• What needs to be done: Show each line of the entries below in which the word "computer" appears.

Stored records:
Segment Open

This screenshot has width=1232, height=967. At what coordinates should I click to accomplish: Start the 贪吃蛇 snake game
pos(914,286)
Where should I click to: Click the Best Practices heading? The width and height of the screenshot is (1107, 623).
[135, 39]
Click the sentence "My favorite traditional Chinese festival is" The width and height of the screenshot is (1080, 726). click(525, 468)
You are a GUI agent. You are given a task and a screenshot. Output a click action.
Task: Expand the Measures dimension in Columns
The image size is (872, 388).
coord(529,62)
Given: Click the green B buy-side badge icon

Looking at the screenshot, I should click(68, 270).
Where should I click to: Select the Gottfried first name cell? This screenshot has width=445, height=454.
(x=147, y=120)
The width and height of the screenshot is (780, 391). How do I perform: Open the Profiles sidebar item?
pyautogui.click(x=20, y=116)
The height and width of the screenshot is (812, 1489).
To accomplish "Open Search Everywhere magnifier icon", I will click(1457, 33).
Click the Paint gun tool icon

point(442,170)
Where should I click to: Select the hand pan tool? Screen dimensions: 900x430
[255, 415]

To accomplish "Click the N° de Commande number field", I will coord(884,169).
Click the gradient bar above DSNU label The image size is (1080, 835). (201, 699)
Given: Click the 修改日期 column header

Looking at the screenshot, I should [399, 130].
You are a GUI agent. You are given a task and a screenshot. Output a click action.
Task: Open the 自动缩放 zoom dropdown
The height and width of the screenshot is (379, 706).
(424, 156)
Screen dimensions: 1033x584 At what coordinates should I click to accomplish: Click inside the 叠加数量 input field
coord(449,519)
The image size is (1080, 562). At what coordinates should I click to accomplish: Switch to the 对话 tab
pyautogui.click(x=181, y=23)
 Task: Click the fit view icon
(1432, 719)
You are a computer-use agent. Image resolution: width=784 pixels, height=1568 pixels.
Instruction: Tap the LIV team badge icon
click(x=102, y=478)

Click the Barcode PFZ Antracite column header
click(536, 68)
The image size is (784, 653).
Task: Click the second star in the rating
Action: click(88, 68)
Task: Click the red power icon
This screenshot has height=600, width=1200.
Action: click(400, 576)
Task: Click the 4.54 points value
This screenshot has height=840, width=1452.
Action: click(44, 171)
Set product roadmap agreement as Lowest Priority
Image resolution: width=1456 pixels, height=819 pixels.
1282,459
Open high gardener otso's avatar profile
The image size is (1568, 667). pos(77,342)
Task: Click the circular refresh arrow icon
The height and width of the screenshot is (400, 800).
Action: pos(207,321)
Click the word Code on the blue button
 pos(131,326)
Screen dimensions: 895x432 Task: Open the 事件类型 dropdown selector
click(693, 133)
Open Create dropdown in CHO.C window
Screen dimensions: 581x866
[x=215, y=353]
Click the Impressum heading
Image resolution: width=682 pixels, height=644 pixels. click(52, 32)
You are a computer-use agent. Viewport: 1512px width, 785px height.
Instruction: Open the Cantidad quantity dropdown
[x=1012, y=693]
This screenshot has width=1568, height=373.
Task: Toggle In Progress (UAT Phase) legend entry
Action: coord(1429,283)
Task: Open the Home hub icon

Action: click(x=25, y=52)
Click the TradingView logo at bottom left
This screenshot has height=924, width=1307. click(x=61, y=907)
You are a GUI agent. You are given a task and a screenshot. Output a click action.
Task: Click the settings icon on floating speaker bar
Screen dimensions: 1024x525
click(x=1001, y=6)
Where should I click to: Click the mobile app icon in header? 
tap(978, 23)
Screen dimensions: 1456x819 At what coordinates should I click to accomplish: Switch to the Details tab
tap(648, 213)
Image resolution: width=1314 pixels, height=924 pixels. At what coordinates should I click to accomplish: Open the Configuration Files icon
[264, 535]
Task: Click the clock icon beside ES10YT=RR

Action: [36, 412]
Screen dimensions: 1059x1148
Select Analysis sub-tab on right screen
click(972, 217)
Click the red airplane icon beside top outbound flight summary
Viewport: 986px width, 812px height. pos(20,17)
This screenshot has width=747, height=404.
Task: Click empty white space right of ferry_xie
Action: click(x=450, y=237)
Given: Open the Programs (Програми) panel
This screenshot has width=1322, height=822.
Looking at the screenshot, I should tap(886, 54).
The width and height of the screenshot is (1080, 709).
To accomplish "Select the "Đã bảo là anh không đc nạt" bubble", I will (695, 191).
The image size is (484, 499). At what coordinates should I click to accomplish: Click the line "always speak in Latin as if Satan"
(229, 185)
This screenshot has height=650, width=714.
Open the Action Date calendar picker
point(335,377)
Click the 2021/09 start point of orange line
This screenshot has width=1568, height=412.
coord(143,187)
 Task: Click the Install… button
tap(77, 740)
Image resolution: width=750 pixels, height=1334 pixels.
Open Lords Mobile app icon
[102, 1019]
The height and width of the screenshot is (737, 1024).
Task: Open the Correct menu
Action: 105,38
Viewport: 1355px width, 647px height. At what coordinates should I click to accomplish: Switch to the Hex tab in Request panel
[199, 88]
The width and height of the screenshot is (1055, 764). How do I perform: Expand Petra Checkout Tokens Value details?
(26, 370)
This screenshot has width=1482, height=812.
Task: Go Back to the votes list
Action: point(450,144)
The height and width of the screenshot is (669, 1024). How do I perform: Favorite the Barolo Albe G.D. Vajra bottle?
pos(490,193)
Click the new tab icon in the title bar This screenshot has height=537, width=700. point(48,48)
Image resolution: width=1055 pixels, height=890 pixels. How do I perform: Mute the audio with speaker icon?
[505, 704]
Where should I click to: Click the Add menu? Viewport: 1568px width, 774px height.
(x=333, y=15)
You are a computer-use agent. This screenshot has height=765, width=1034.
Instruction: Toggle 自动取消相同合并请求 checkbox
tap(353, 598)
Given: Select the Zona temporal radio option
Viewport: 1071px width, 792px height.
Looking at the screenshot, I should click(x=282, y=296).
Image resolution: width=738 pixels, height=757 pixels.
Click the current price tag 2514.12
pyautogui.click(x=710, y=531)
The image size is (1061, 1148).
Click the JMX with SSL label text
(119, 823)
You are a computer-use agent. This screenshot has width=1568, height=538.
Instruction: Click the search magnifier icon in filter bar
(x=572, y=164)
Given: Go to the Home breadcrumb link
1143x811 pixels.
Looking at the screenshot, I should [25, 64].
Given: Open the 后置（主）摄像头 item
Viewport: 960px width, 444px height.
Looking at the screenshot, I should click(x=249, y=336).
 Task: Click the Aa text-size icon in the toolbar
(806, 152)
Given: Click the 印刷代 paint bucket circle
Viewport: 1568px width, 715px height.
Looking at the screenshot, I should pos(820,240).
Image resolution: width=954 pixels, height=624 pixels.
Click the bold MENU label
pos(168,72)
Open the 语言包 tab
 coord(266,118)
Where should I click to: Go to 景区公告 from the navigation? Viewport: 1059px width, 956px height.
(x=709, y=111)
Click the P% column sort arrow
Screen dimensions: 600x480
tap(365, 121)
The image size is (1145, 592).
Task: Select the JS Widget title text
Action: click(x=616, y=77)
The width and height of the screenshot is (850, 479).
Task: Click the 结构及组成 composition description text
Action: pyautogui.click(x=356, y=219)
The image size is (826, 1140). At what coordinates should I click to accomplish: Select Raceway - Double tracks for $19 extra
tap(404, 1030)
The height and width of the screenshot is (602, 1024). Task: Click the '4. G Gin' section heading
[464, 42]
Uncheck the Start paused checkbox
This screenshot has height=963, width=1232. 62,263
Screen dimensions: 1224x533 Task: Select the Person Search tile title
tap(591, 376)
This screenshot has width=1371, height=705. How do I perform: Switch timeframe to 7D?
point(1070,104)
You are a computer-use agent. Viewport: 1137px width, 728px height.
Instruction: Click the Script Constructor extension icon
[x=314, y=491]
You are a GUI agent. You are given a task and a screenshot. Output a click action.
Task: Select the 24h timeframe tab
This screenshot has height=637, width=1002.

Segment Closed

• Solution to this problem:
You are a computer-use agent. Image resolution: width=784 pixels, height=1568 pixels.
You are a computer-use agent. Viewport: 1512px width, 785px height.
You are a computer-use agent. This screenshot has height=765, width=1034.
You are a computer-use agent. This screenshot has width=1568, height=538.
You are a computer-use agent. Viewport: 1137px width, 728px height.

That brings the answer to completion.